埋め込み社会から消齢化社会へ:不明瞭化する社会意識の世代差
消齢化社会
これと重なる傾向を、生年世代に注目して明らかにした研究がある。博報堂生活総合研究所は、1992年から継続してきた「生活定点調査」の結果を分析し、2023年の日本社会を消齢化社会と名付けている。その特性は2点ある。 第一は、社会の中核を構成する20~60代において、社会意識の世代差が、かつてのように明瞭ではなくなったということだ。世論調査や市場調査の分析では、団塊、ロスジェネ、氷河期、ゆとり…というように、世代の切り分けがなされてきたが、こうしたセグメントごとの差が消えはじめているというのだ。 第二は、それは社会全体の画一化、均質化を意味しているわけではなく、それぞれの世代の中に、多様な考え方の人たちが混在しているということだ。考え方の多様性は大きいのだが、それをすっきりと理解するのが容易ではなくなっている。この変化は、平均や分散の異なりという見た目の記述統計水準には表れてこない。社会意識と社会構造のつながり方の水面下での変質であるからだ。 これがデータとして見えてきたのは、この数年のことだ。その最大の要因は、調査対象世代の漸次的な入れ替わりである。20年ほど前までデータの中核であった団塊の世代をはじめとする高年世代は、名実ともに現役社会から退出し始めた。代わって今は21世紀生まれの若年世代が社会に入ってきている。 もっとも、新旧の世代間に、はっきりした分かれ目があるわけではない。そして人口規模も、退出する人びとは人口が多く、若い方は少子化でインパクトが小さくなりがちである。そのため、データ上は従来あった枠組みが緩やかに消えていくという動きになる。

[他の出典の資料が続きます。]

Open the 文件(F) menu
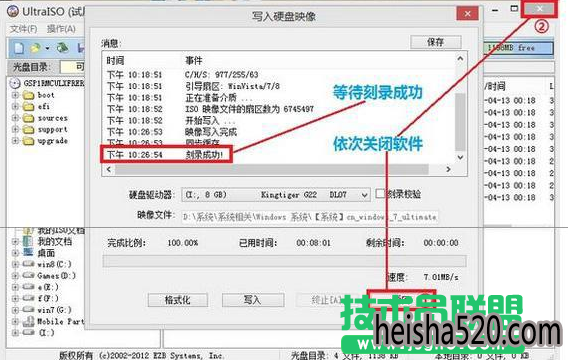 23,29
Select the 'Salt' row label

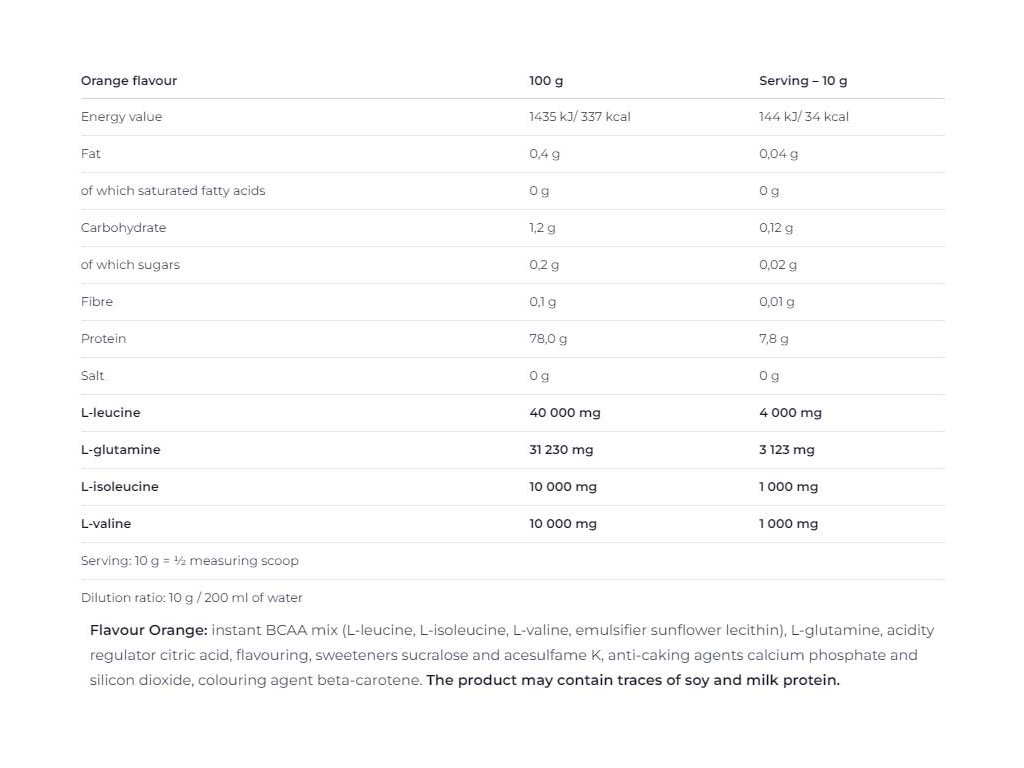[92, 376]
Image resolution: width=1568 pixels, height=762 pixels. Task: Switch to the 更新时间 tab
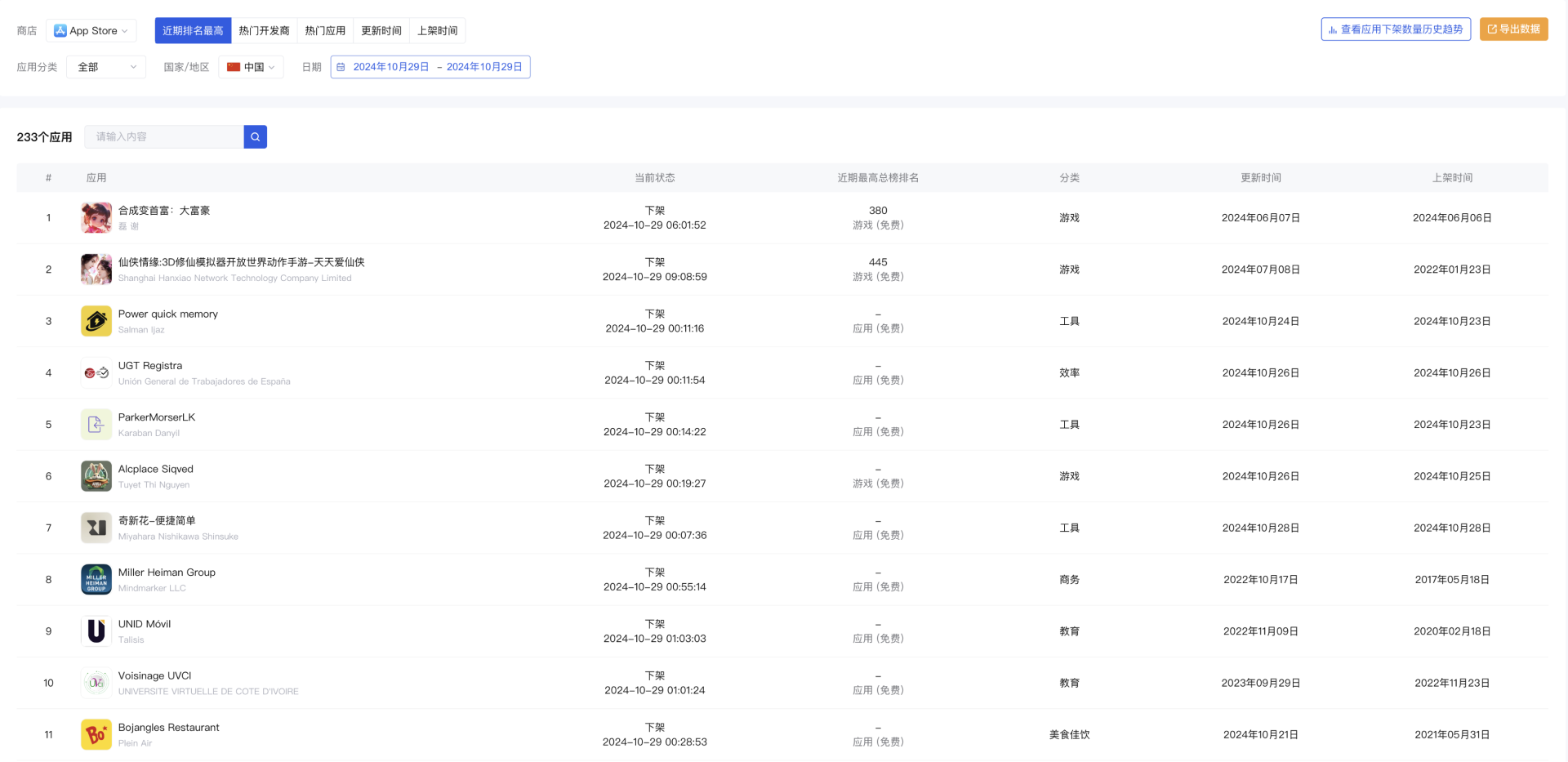pos(381,31)
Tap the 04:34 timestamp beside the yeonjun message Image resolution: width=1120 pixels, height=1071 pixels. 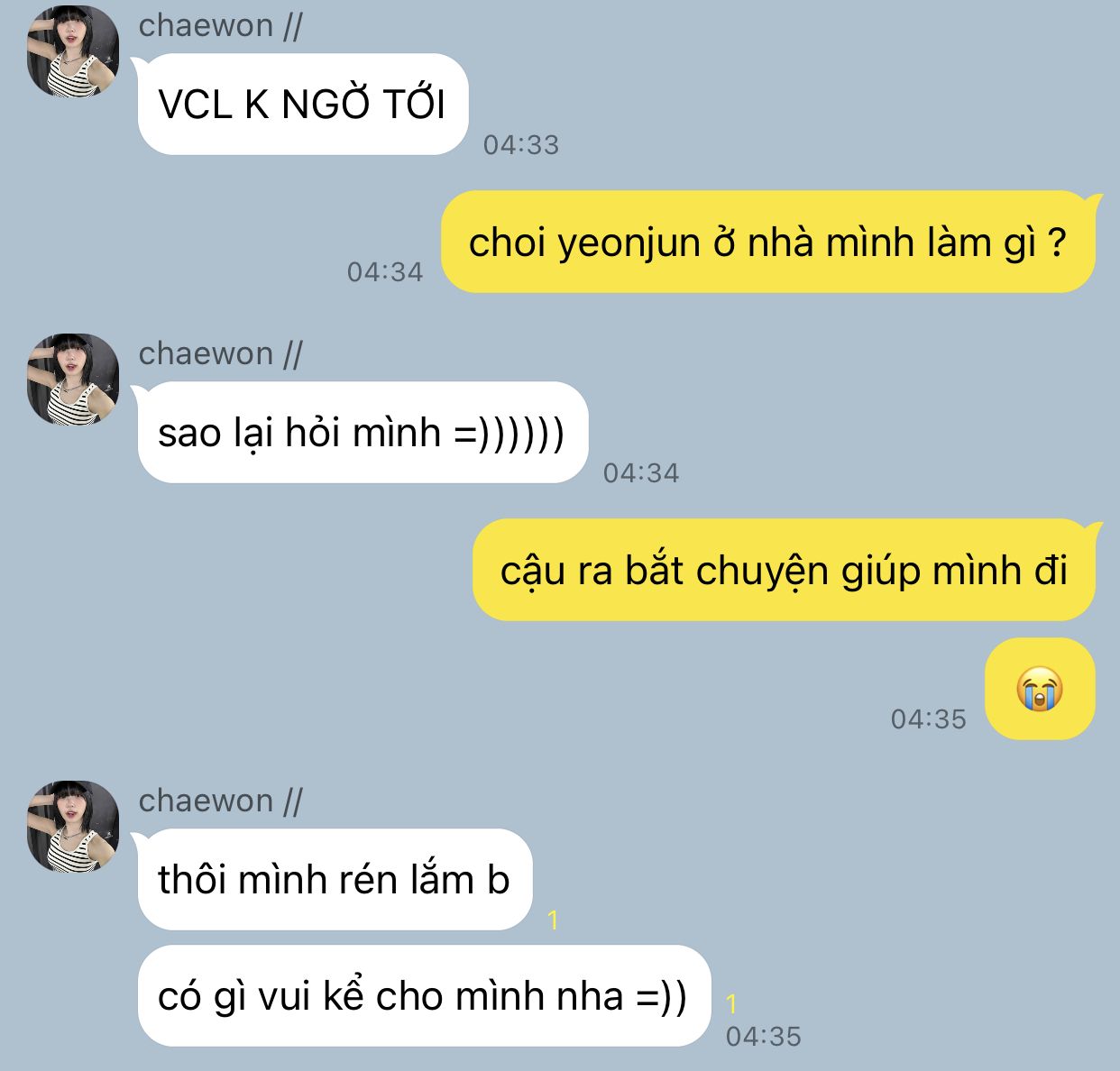point(385,271)
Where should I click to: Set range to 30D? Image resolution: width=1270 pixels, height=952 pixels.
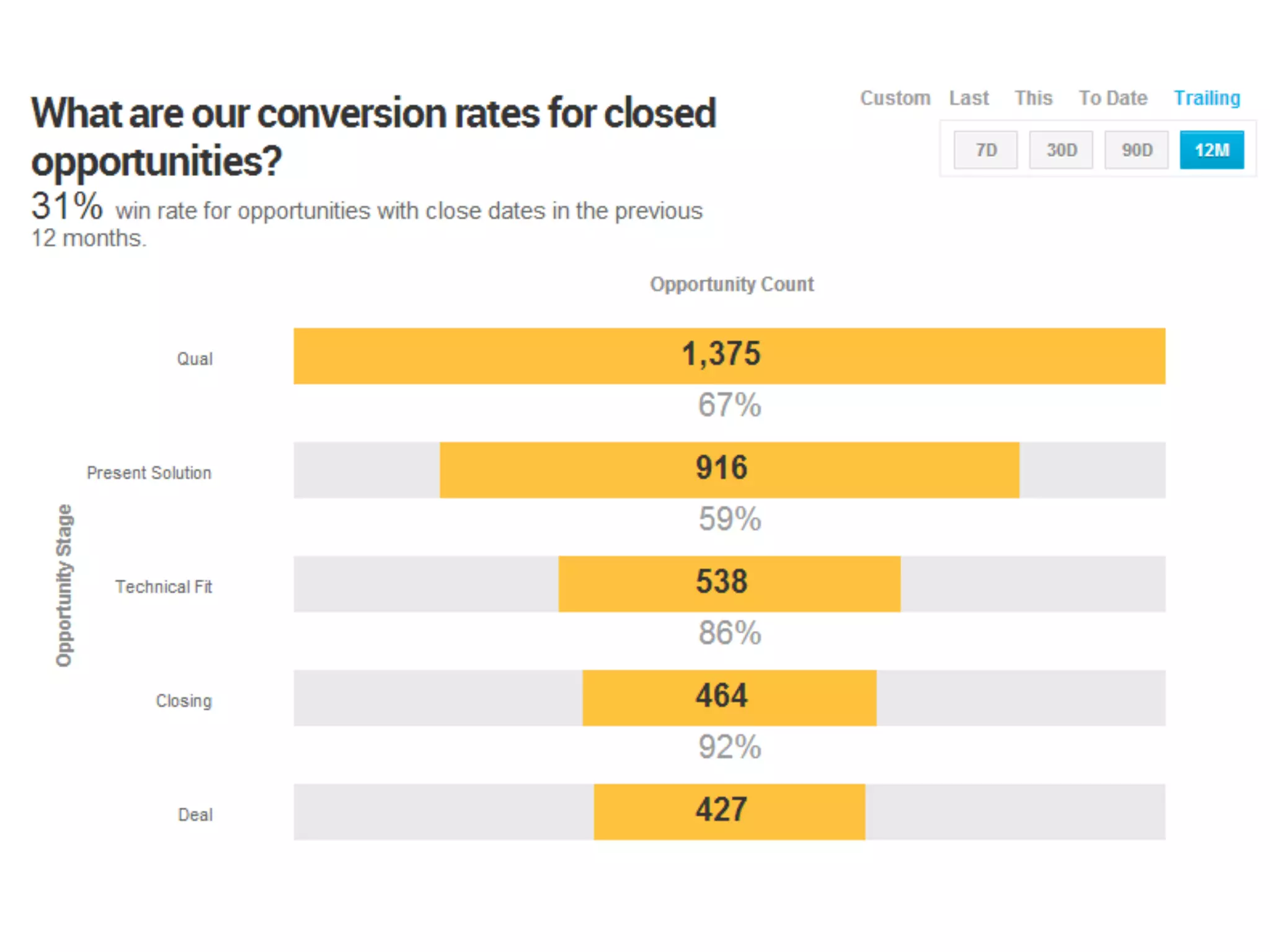(x=1061, y=150)
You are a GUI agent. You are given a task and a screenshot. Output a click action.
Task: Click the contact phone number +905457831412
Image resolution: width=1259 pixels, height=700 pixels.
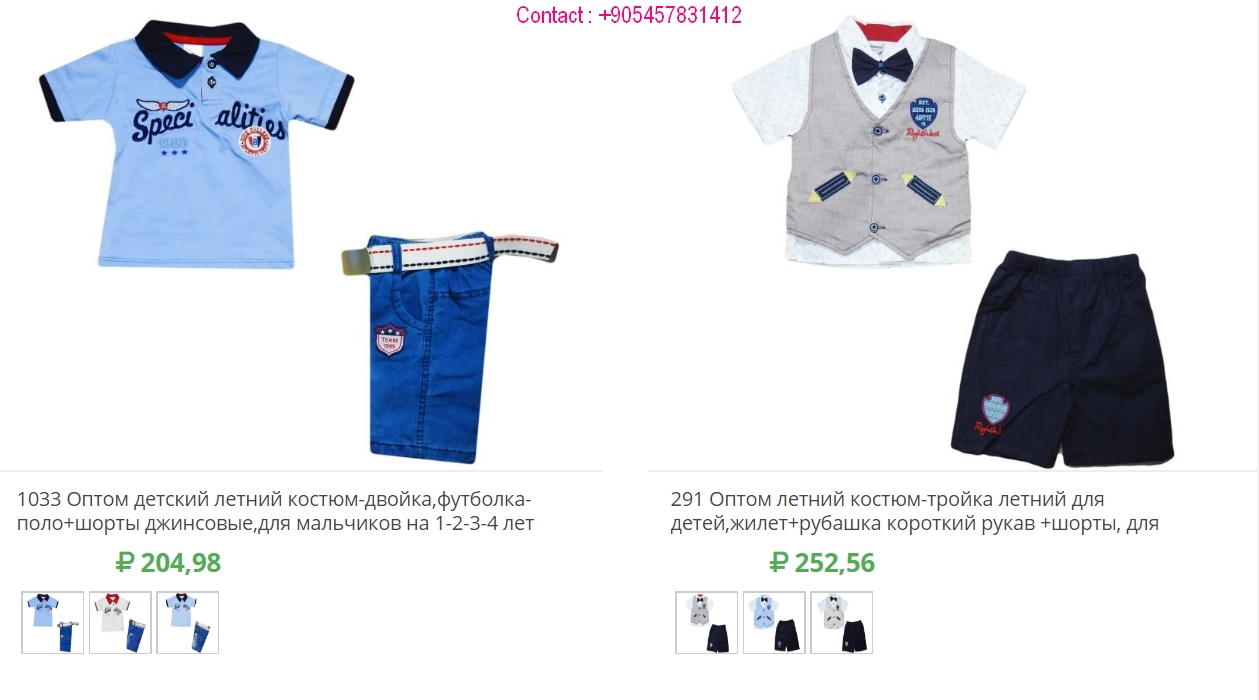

あえて言うならば、日本の社会意識は1970年代中盤生まれ、つまり団塊ジュニア世代前後をおおよその分岐点として変質したようだ。
右肩上がりから失われた30年へ
しかし、どうして世代交代によって誰が何を考えているのか分からなくなるのだろうか。そこで示唆されるのは、背景にある社会変動の影響だ。20世紀後半、日本は右肩上がりの変化を経験した。しかし平成の初めのバブル崩壊をおおよその変曲点として、ポスト近代化期の高原状態に至った。その後は、いわゆる失われた時代が30年以上経過している。 この時代性に生年世代を重ねると次のようにいえる。今の壮年層以上は、右肩上がりの変化の時代を経験している。団塊ジュニアは、幼少期から学齢期にこの時代を見た最後の世代である。ここまでの層では、若いということが、豊か、高い、新しい、革新的、民主的ということと結びつくという枠組みがあった。そして雇用は固定的で、男女の役割や関係性も明瞭で、望まれるライフコースの歩み方が社会に共有されていた。そうした社会を是認してはいなくても、そういう枠組みがあることを人びとは認識し、そこでの自分の位置取りを自覚(アイデンティファイ)していた。 しかし、時代変化のベクトルを失ったその下の世代は、その名の通りのロスジェネからZ世代まで、同じような豊かさの中に育ち、むしろ緩やかに坂を下っているといわれる時代を生きてきた。戦前派、戦中派、戦後派、団塊の世代の右肩上がりと比べると、世代間の量的な差は少なく、微かな質の違いにすぎない。 そしてそうした停滞期が、親子1世代の周期を超える長さで継続したため、子どもが親より上の学歴、上の職業的地位、豊かな経済力とゆとりある生活状態に行くことが当たり前ではなくなり、地位上昇や前進を目指す「ゲーム」の共通ルールが失われた。若い世代では、誰もが共有している、とかつては信じられていた社会の枠組みが参照されなくなり、その分だけ内部のばらつきが大きくなっている。